Linux的namespace和cgroups简介
作者:尹正杰
版权声明:原创作品,谢绝转载!否则将追究法律责任。
一.Linux Namespace技术
Namespace是Linux系统的底层概念,在内核层实现,即有一些不同类型的命名空间被部署在核内,各个docker容器运行在同一个docker主进程并且共用同一个宿主机系统内核。

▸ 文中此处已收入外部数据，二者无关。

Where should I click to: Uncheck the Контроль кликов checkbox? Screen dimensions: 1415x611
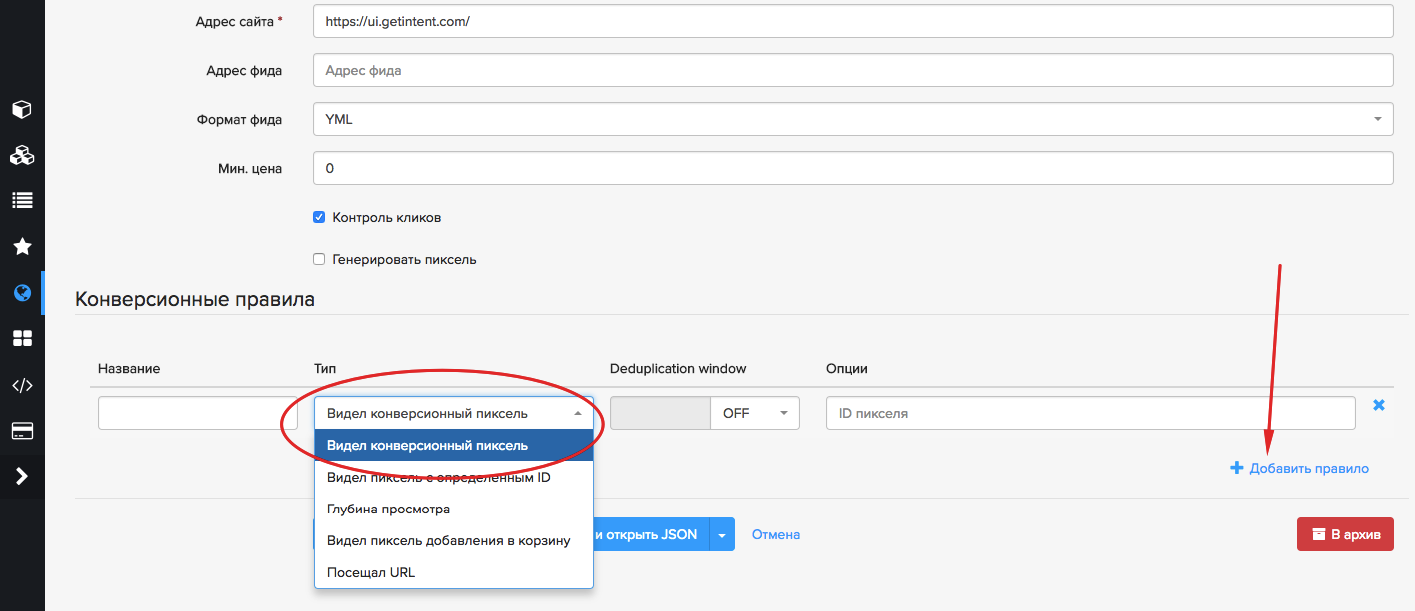pyautogui.click(x=319, y=217)
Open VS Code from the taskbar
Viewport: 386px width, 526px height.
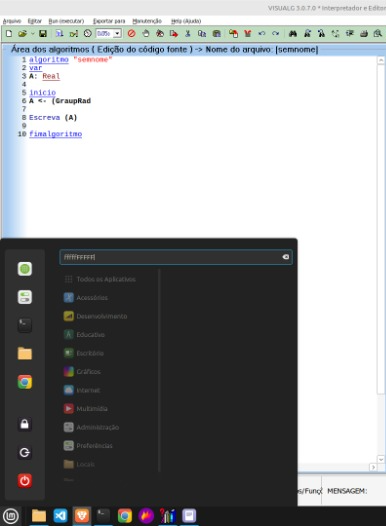click(x=60, y=516)
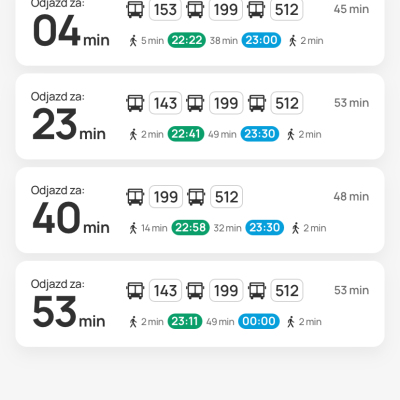
Task: Click the blue 23:00 arrival time
Action: (261, 40)
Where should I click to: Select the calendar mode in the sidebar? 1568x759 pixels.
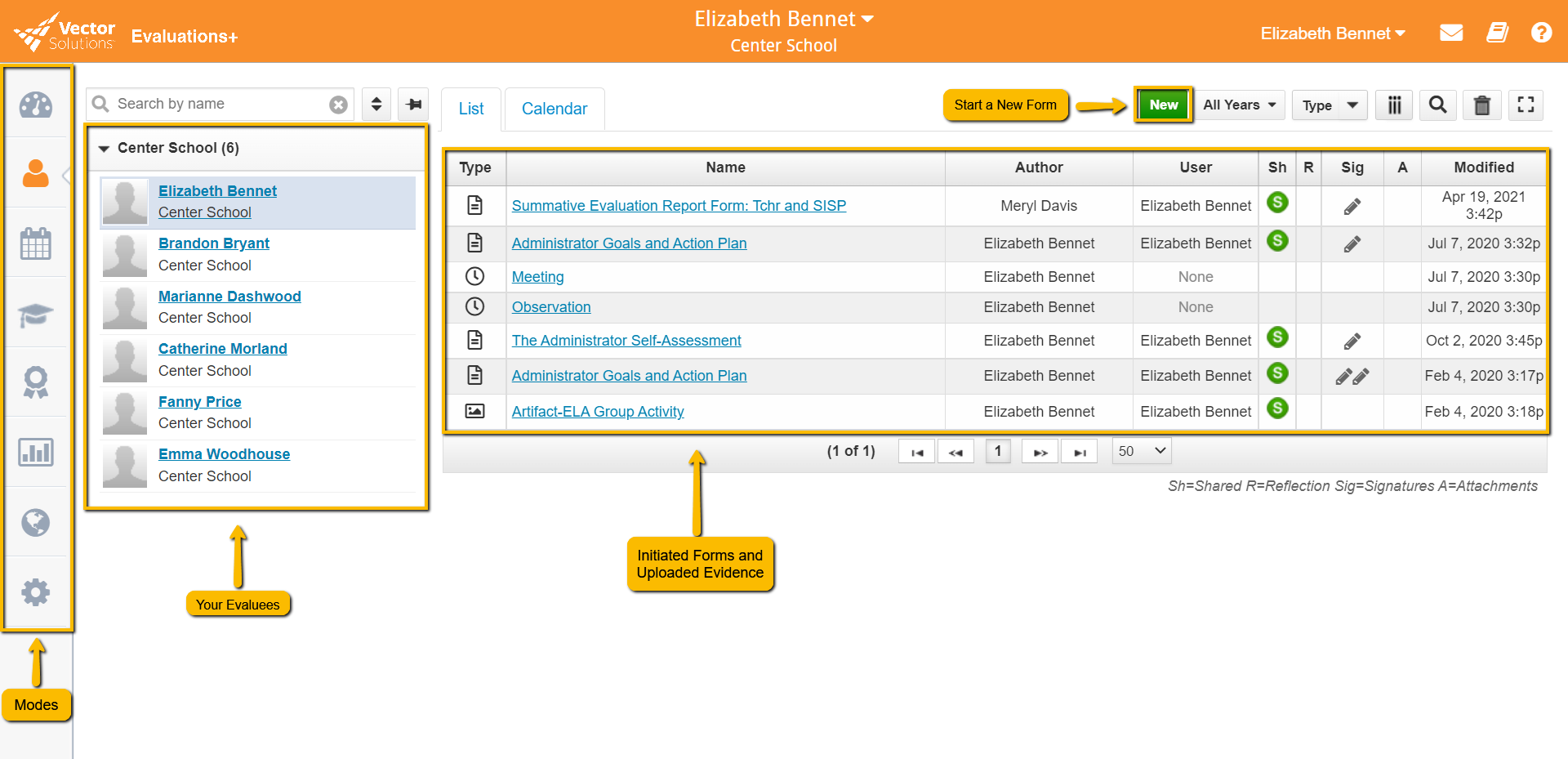tap(36, 243)

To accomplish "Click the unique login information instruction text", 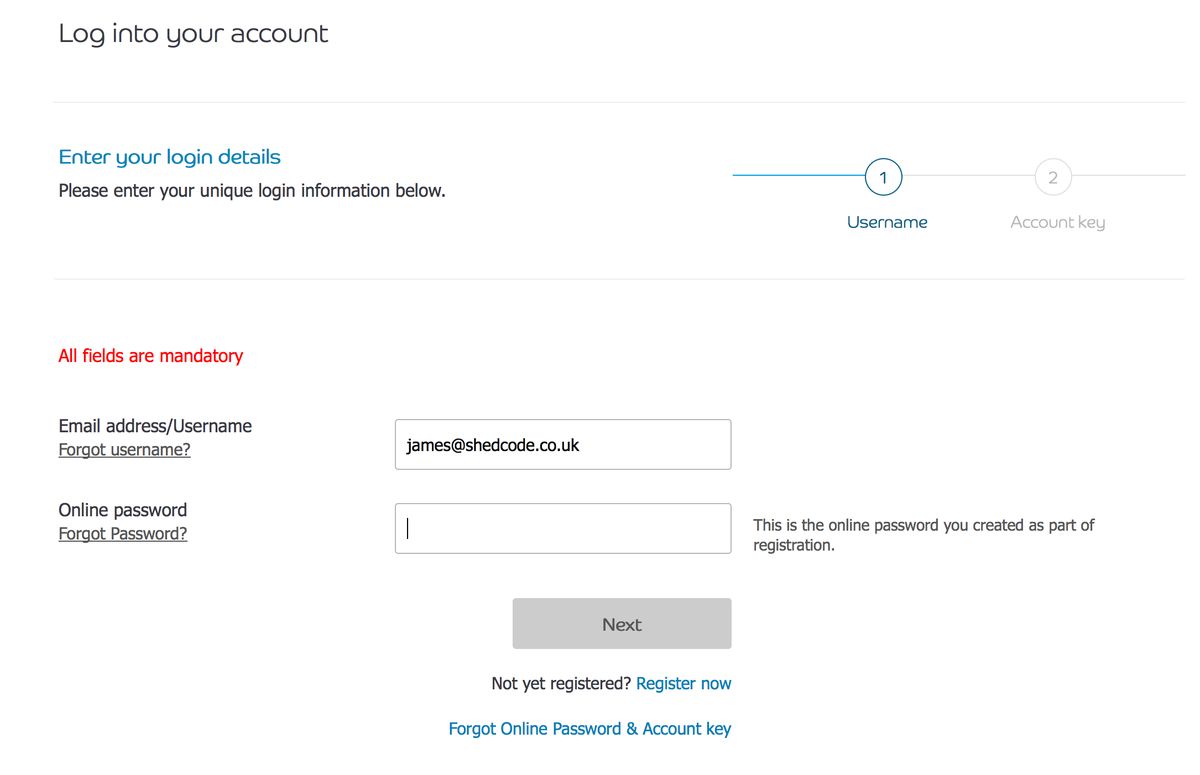I will click(252, 190).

各docker容器运行在宿主机的用户空间,每个容器都要有类似于虚拟机一样的相互隔离的运行空间,但是容器技术是在一个进程内实现运行指定服务的运行环境,并且还可以保护宿主机内核不受其他进程的干扰和影响,如文件系统空间,网络空间,进程空间等,目前主要通过以下技术实现容器运行空间的相互隔离。
1>.MNT Namespace
每个容器都要有独立的根文件系统用户空间,以实现在容器里面启动服务并且使用容器的运行环境,即一个宿主机是ubuntu的服务器,可以在里面启动一个centos运行环境的容器并且在里面启动一个Nginx服务,此Nginx运行时使用的运行环境就是centos系统目录的运行环境,但是在容器里面不能访问宿主机的资源,宿主机是使用了chroot技术把容器锁定到一个指的运行目录里面。
2>.IPC Namespace
一个容器内的进程间通信,允许一个容器内的不同进程的(内存,缓存等)数据访问,但是不能跨容器访问其他容器的数据 。
3>.UTS Namespace
UTS namespace(UNIX Timesharing System 包含了运行内核的名称、版本底层体系结构类型等信息)用于系统标识,其中包含了hostname和域名domainname,它使得一个容器拥有属于自己hostname标识,这个主机名标识独立于宿主机系统和其上的他容器 。
4>.PID Namespace
Linux系统中,有一个PID为1的进程(init/systemd)是其他所有进程的父,那么 在每个容器内也要有一个父进程来管理其下属的子进程,那么多个容器的进程通的PID namespace进程隔离(比如PID编号重复、器内的主进程与回收子进程等)。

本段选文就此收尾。